В реальности, д’Аннунцио куда больше напоминал какого-нибудь Мозгового; оригинального революционного демократа, чей революционный демократизм вырос на реакционной почве и впоследствии увял, хотя и породил достаточно широкое «даннунцианское движение», откровенно оппозиционное фашизму.
Начинал-то свою политическую карьеру д’Аннунцио как явный и открытый реакционер.
При первых залпах Первой Мировой старый националист Габриеле д’Аннунцио, широкой известный уже тогда поэт и драматург, встал в ряды "интервентистов", сторонников участия Италии в войне. Проехав в мае 1915 года по городам Италии с серией зажигательных речей, посвящённых необходимости вступления в войну на стороне Антанты, д’Аннунцио не только возбудил патриотизм многотысячных толп, но и отчасти вынудил уйти в отставку "нейтралистский" кабинет Джолитти. Социалист Муссолини (с которым поэт поначалу водил дружбу), тогда уже лелеявший мечту стать кумиром миллионов, наглядевшись на эффект от речей д’Аннунцио, вслед за ним сам попытался повторить ораторский триумф, однако у него это получилось не очень.
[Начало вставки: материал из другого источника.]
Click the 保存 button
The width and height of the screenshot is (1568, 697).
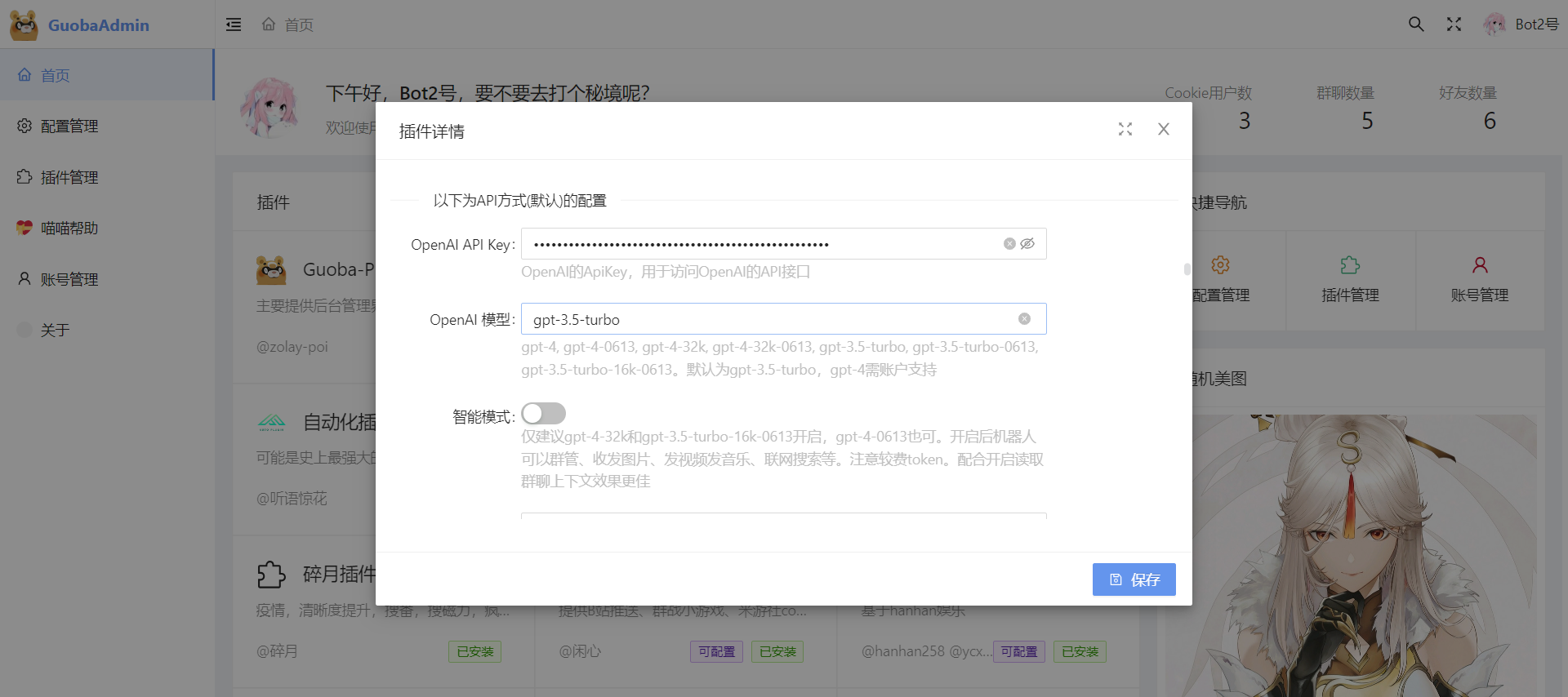(1134, 579)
Относительно героически отвоевавшись (потерял даже глаз в ходе авиакатастрофы), неуёмный д’Аннунцио после падения Австро-Венгрии продолжал свои патриотические перформансы. К тому моменту оказавшаяся в числе стран-победительниц Италия была фактически унижена своими союзниками по Антанте, которые не стали исполнять условия Лондонского пакта 1915 года, на основе которого Италия собственно и вступила в войну. Посчитав, что вклад итальянцев в победу не слишком уж и большой, союзники отказались согласовать передачу Италии ранее принадлежавшей Австро-Венгрии Северной Далмации, как было оговорено заранее. Что вызвало в итальянском обществе просто бурю негодования. Собственно, самому д’Аннунцио и принадлежит постулат об "изуродованной победе", который живо был подхвачен оскорбленными националистами, ветеранами, военными и некоторыми политиками.
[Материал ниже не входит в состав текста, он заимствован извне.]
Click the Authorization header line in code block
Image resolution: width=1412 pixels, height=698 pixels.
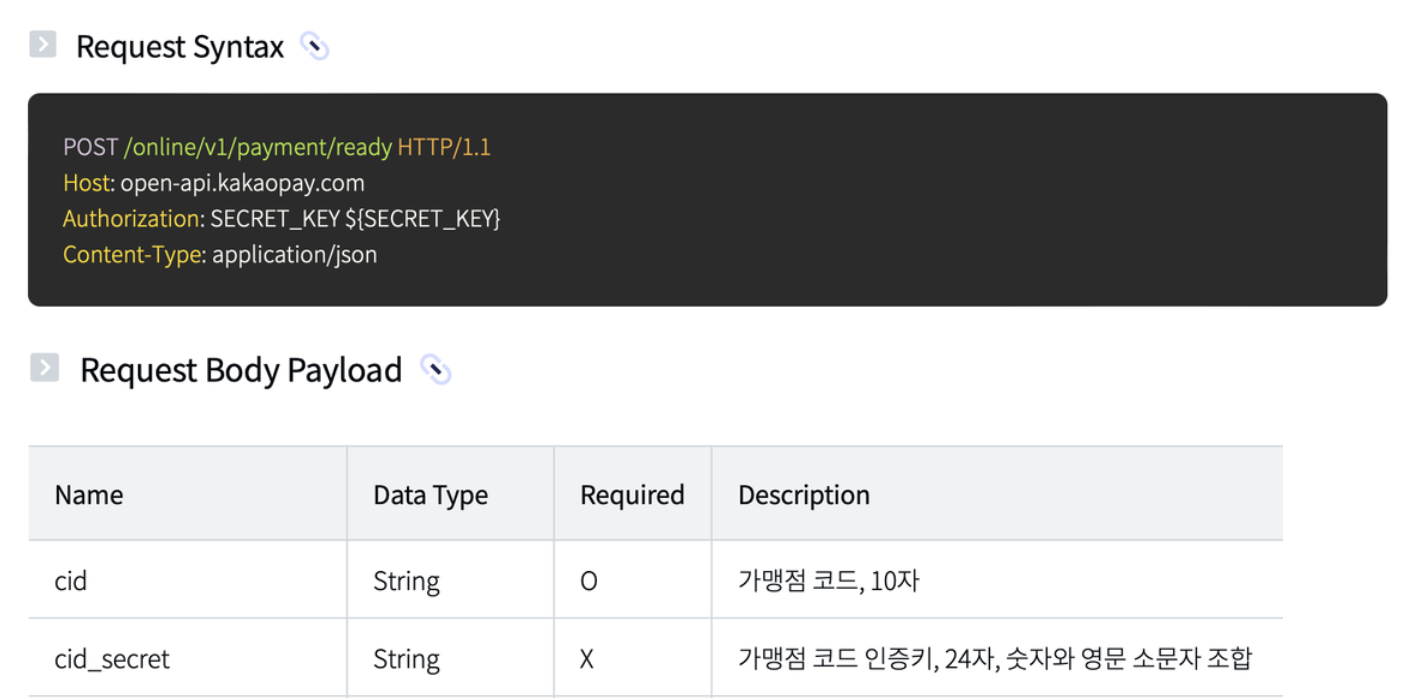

Осенью 1919 года военно-патриотическая истерика достигла апогея: в пограничном городке Ронки-ди-Монфальконе, вокруг нескольких отрядов проитальянских активистов, высланных из спорного города Фьюме (ныне хорватская Риека) межсоюзной военной комиссией, стихийно собралась толпа различного рода возбуждённых патриотов, требовавших восстановления "исторической справедливости". В рамках этого стихийного движения представители реакционных военных кругов Италии приступили к формированию из наиболее оголтелых патриотов групп, готовых к силовым действиям – непосредственному захвату Фьюме, который по условиям Сен-Жерменского договора должен был быть объявлен "вольным городом", но под контролем югославского правительства.
Однако, дабы не вызвать ненужных международных осложнений, руководить этим захватом должно было лицо, никак не связанное с военной или гражданской властью Италии. Чего-чего, а воевать всерьёз с бывшими союзниками из-за какого-то мелкого города в Далмации даже самые отмороженные военные не желали. Речь должна была идти лишь о "маленькой победоносной кампании", которая поможет сплотить нацию и стабилизировать тяжелейшее социально-экономическое положение, сложившееся в Италии в тот момент.
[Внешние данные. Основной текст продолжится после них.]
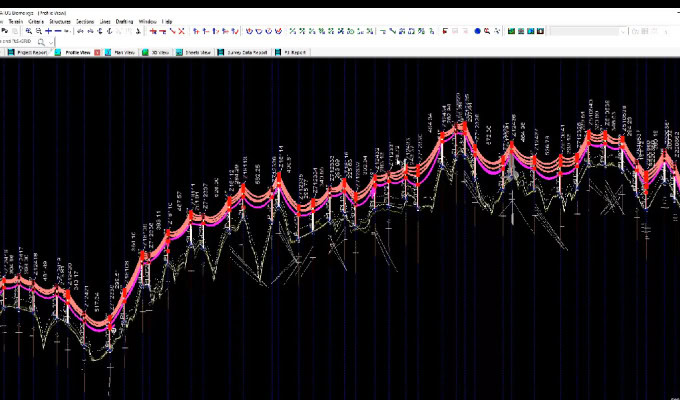Switch to the Project Report tab
Image resolution: width=680 pixels, height=400 pixels.
pyautogui.click(x=32, y=52)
Роль главаря этой авантюрной акции была предложена как раз Габриеле д’Аннунцио, экзальтированному патриоту-реваншисту, уже давно требовавшему захватов почти всего побережья Адриатики. Тот быстро согласился стать вождём "нового рисорджименто" и на рассвете 12 сентября 1919 года, несмотря на сильную простуду, поэт во главе колонны добровольцев-солдат, офицеров и националистов всех мастей (от монархистов и фашистов до республиканцев) двинулся на завоевание Фьюме, который был занят в тот же день без единого выстрела.
Д'Аннунцио в окружении "фьюманских легионеров" |
Однако слабое правительство Нитти, опасаясь международной реакции, мгновенно отреклось от действий д’Аннунцио и объявило всех участников марша на Фьюме дезертирами, наложив заодно и довольно дырявую блокаду, которая практически открыто преодолевалась через службы Красного Креста. Добрый друг Муссолини на этом фоне развил бурную деятельность по сбору средств для "наших сражающихся патриотов", бóльшая часть которых правда пошла на финансирование миланских отрядов самой фашистской партии.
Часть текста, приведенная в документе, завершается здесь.